What sets the 10X Genomics technology apart from other approaches to reconstruct long-range information from short reads, such as Illumina's TruSeq Synthetic Long-Read technology, originally developed by Moleculo, is its scale: the technology can partition DNA into more than 100,000 fractions, each containing about 0.3 percent of the genome, and has 750,000 different barcodes available.

True long-reads are possible on PacBio with reads over 20kb; and most recently Oxford Nanopore - the recent Nanopore Yeast genome had a contig N50 of over 470,000 base pairs. So there is always the possibility that synthetic long-reads might be outpaced by sequencing technology. However for the foreseeable future combining billions of Illumina short-reads with synthetic long-reads appears to be a winning combination.

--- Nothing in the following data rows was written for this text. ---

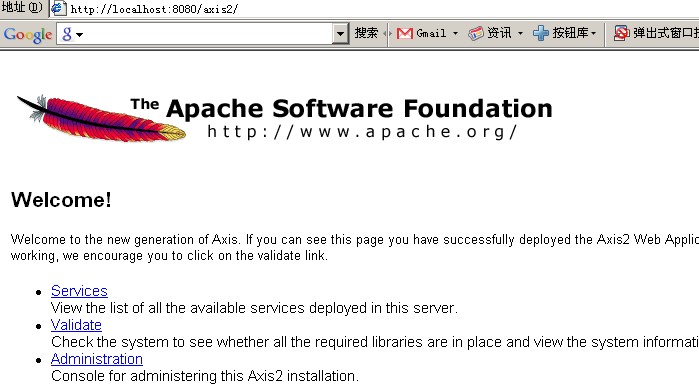
Task: Open the Administration link
Action: (97, 359)
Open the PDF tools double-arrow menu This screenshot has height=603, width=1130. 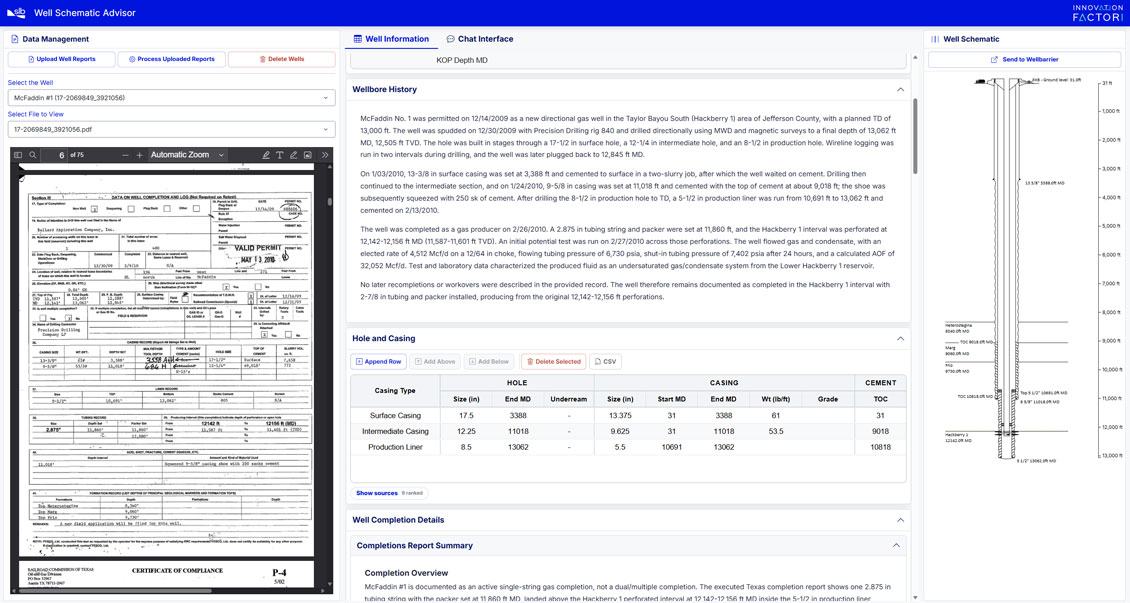tap(324, 155)

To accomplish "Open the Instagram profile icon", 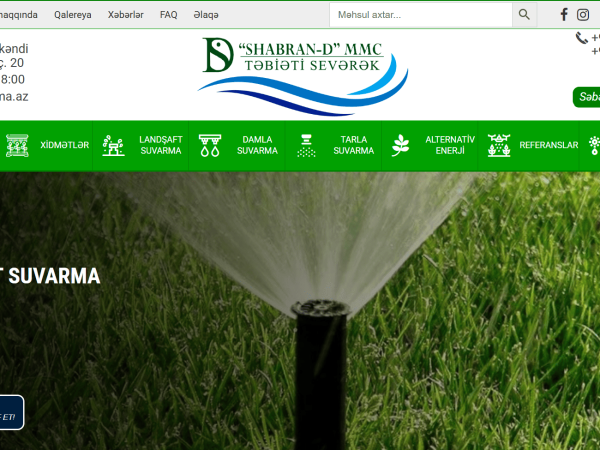I will click(x=583, y=15).
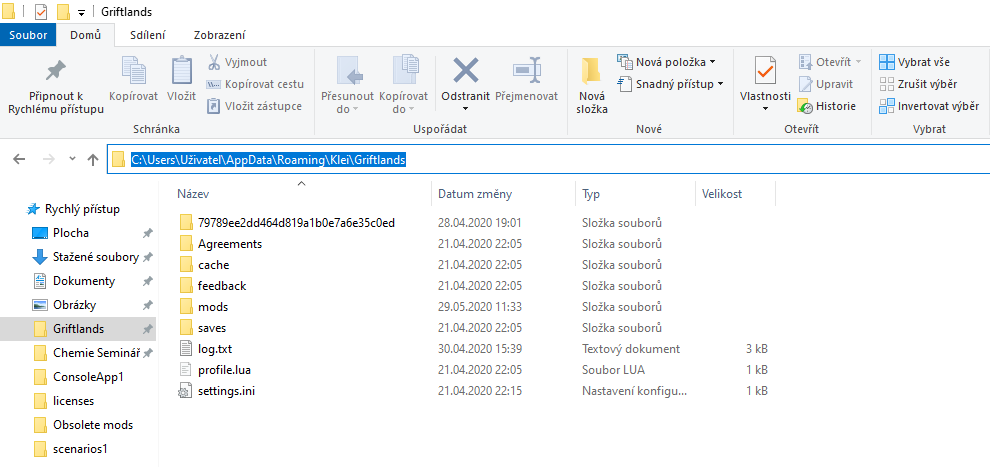Select the mods folder in list
The image size is (990, 467).
[212, 307]
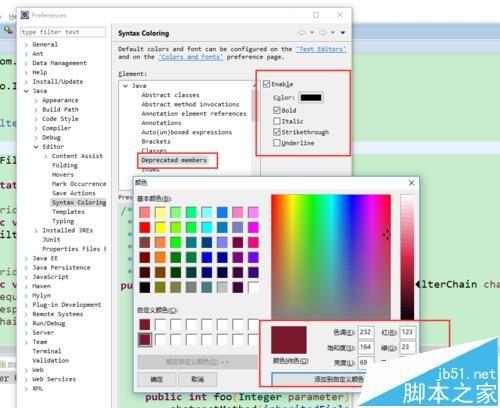The width and height of the screenshot is (500, 408).
Task: Turn off the Strikethrough checkbox
Action: click(277, 132)
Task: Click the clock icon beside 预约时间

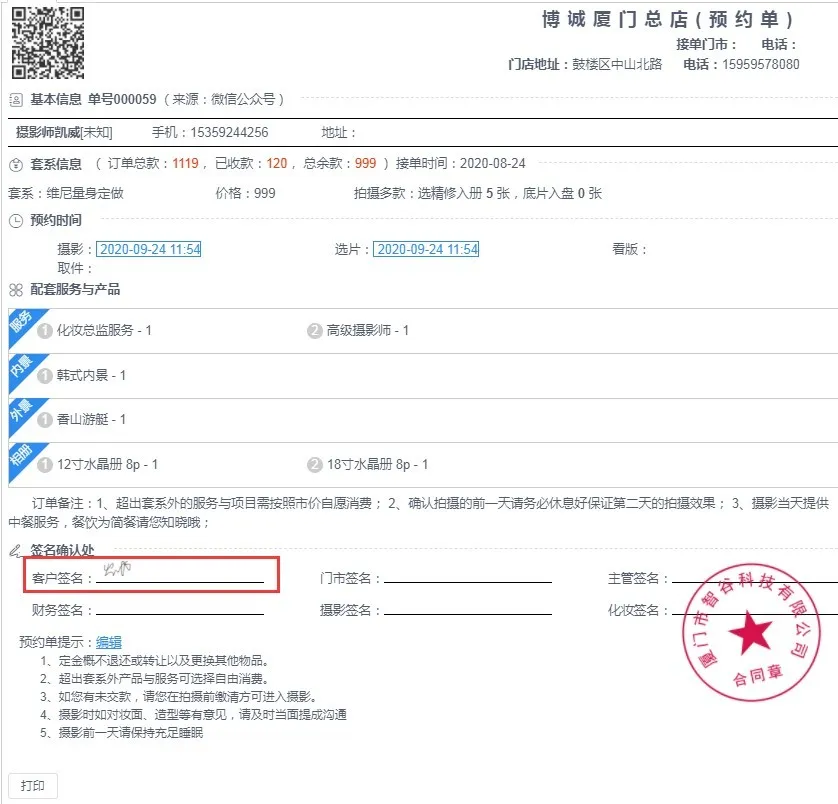Action: point(15,221)
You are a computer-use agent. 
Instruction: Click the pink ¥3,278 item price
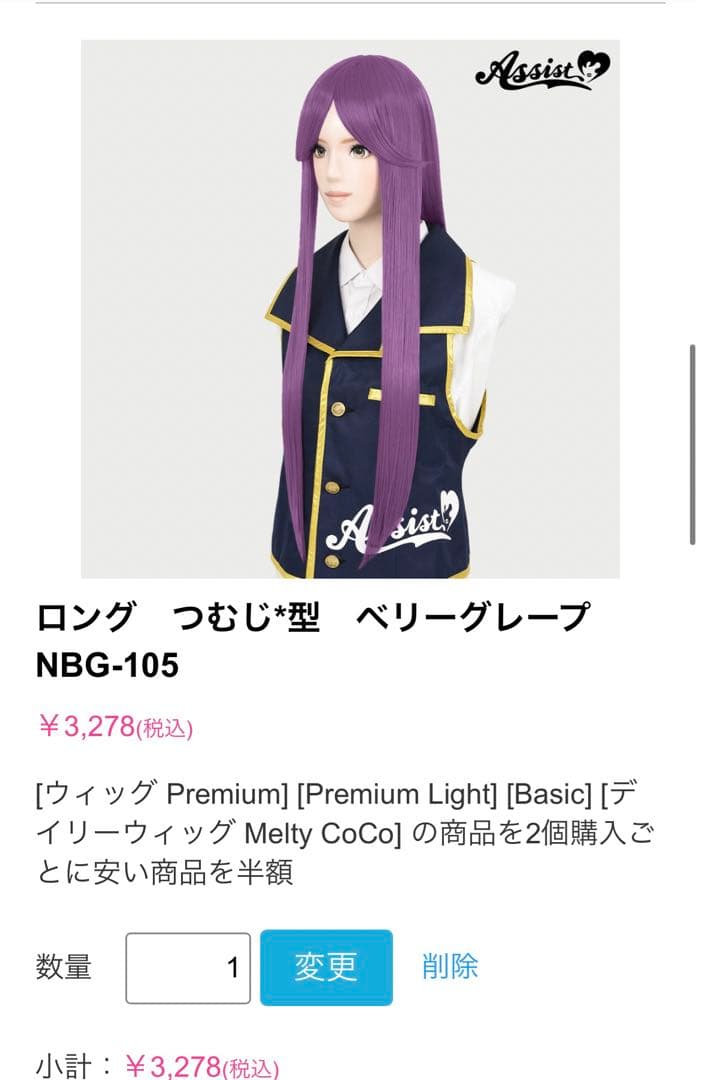(x=115, y=727)
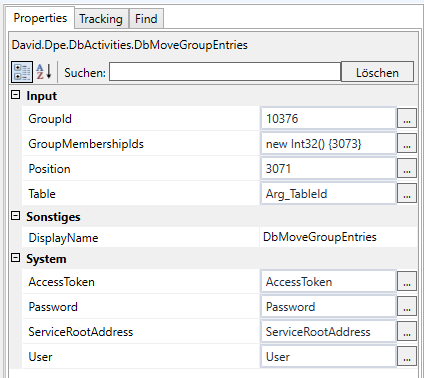Switch to categorized property view icon

click(22, 72)
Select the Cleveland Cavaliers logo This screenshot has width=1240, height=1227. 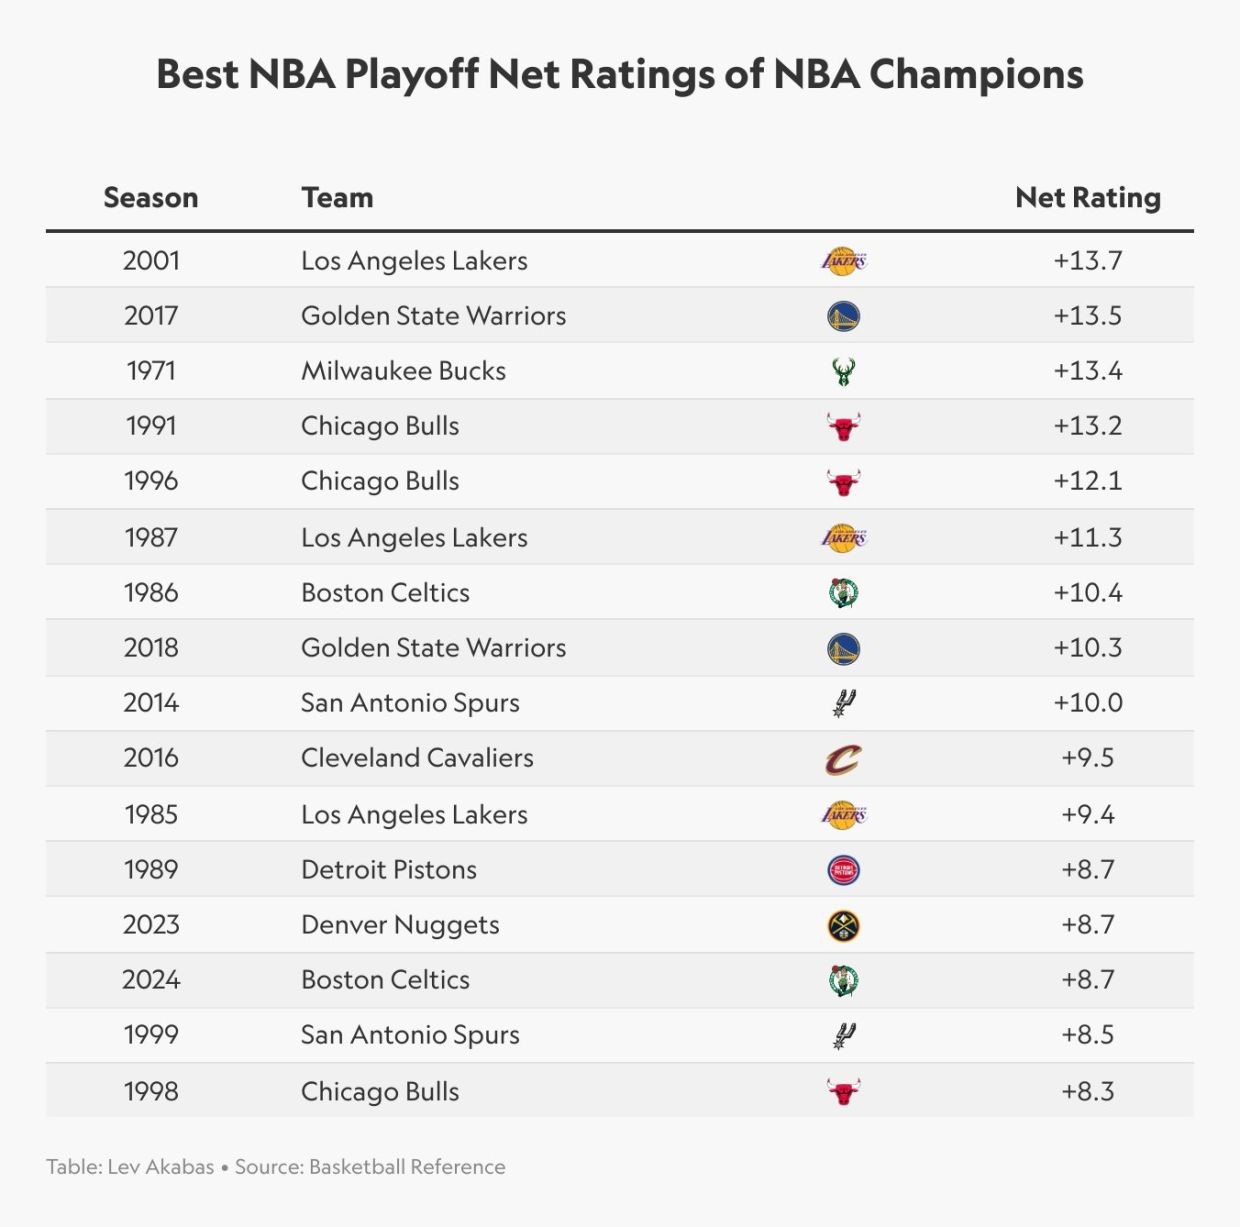(x=843, y=759)
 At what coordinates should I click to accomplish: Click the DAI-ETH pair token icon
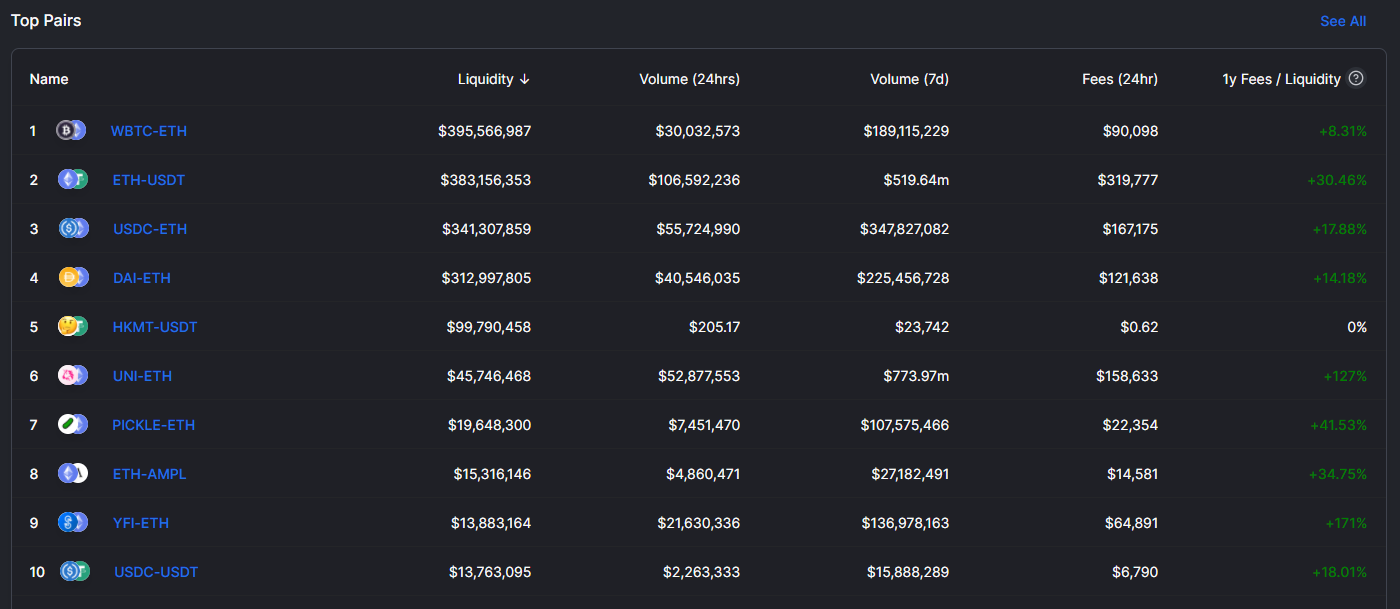[x=74, y=278]
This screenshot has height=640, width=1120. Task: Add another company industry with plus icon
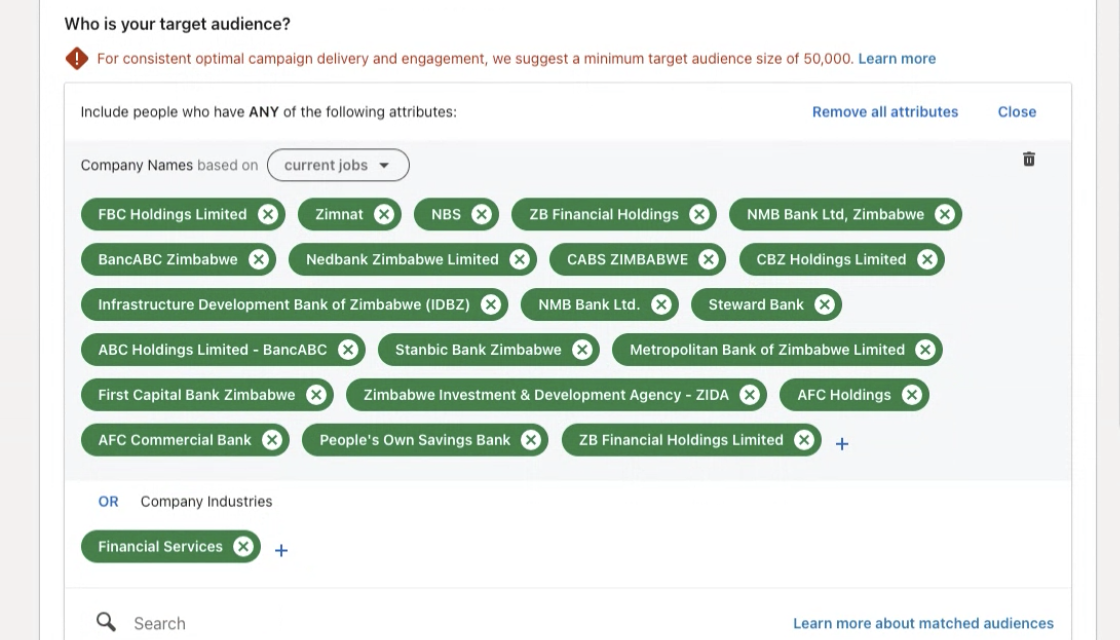(281, 550)
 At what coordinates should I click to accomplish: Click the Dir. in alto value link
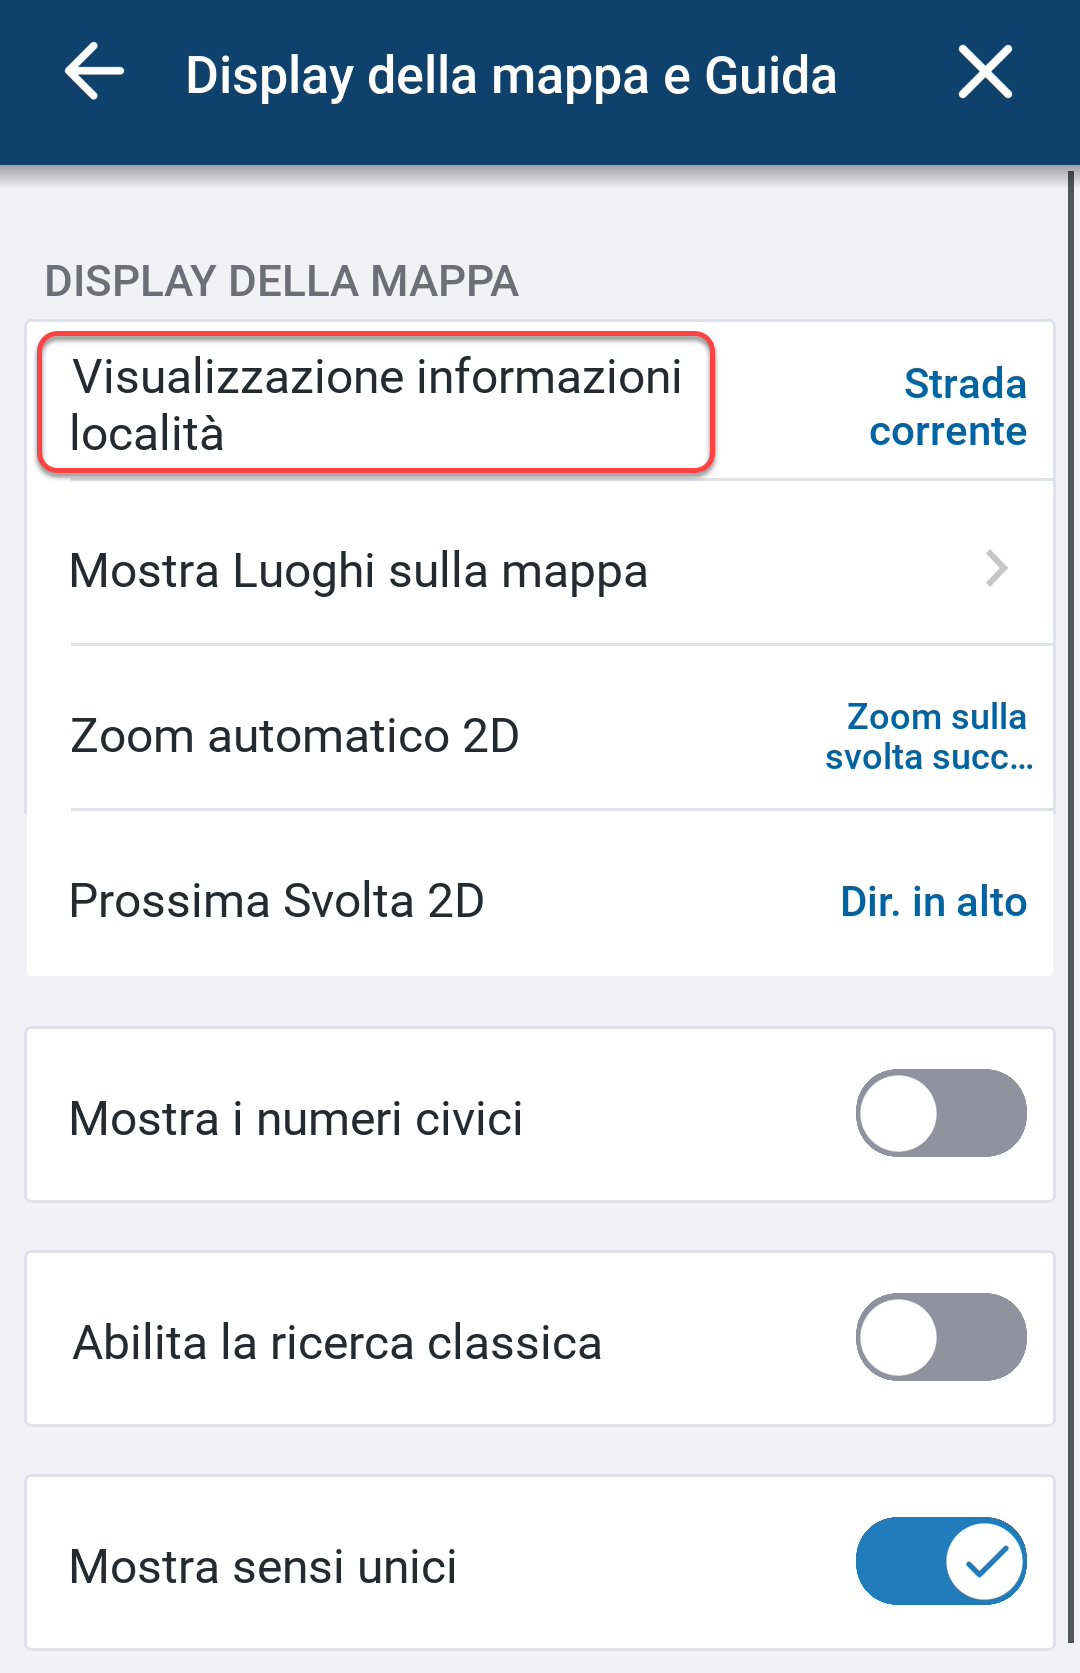pyautogui.click(x=933, y=901)
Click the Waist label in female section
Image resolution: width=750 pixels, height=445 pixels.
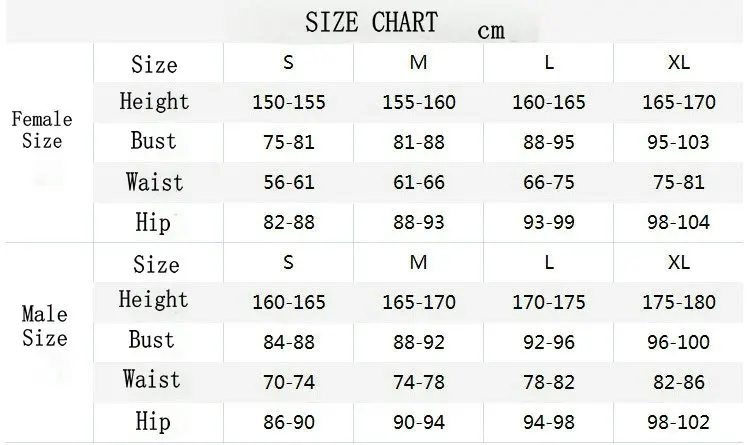154,182
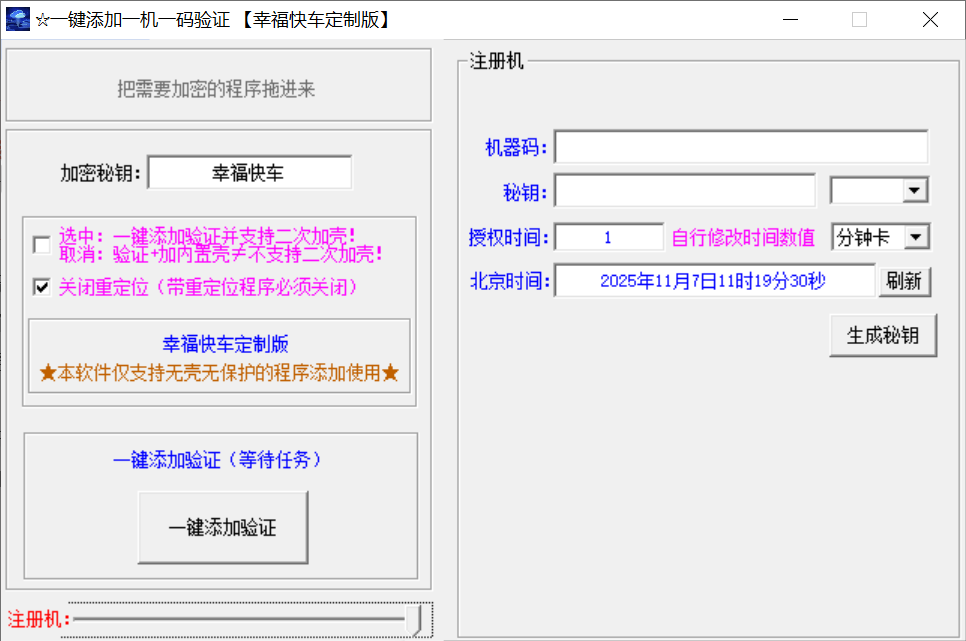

Open-source software: 10X are releasing the software for anyone to develop, and includes a haplotype-aware genome browser. They are providing APIs, SDKs, and tools to allow bioinformaticians to develop novel tools for haplotype phasing, structural variant analysis, de novo assembly, etc. The open-sourcing is likely to be popular and 10X say it like they mean it "we believe that vibrant, open-source platforms are essential to the rapid development of high quality bioinformatics software", only time will tell.

Long-reads need long DNA: A challenge for anyone that wants to get phased genomes is the need to have high-quality DNA. The limitation in phase block is likely to be the length of DNA you can get, as opposed to synthetic-read, or even real sequence read. Getting DNA over 100kb is tough!

Other coverage: OmicsOmics (Keith has some great analysis of the costs), GenomeWeb, Dale Yuzuki, Bio-ITWorld, NGS Expert, DeciBio.


  1. "the barcoded short-reads can be assembled into contiguous sequences averaging 50kb in length"

    I'm not getting the sense that is correct from Keith's post, which seems to suggest that the long inserts are not reassemble-able... Because they're not long range amplified before splicing and barcoding; therefore there are no overlapping short reads to reassemble the longer sequences with. You can only tell that they came from the same read, not their order, in other words. Unless I'm missing something which is certainly likely.

    1. I don't think the original template is "converted" into library, i.e. I don't think it gets cut up and has barcodes attached. The impression I've gotten is that they amplify with random primers that have barcodes attached, meaning they should get overlapping reads from the same fragments.

      Although in some of the visualizations I've seen it doesn't look like reads are present for every base of every fragment, so maybe it's a technical difference with a similar outcome.

  2. I just read that is providing 10X Genomics sequencing

  3. This comment has been removed by a blog administrator.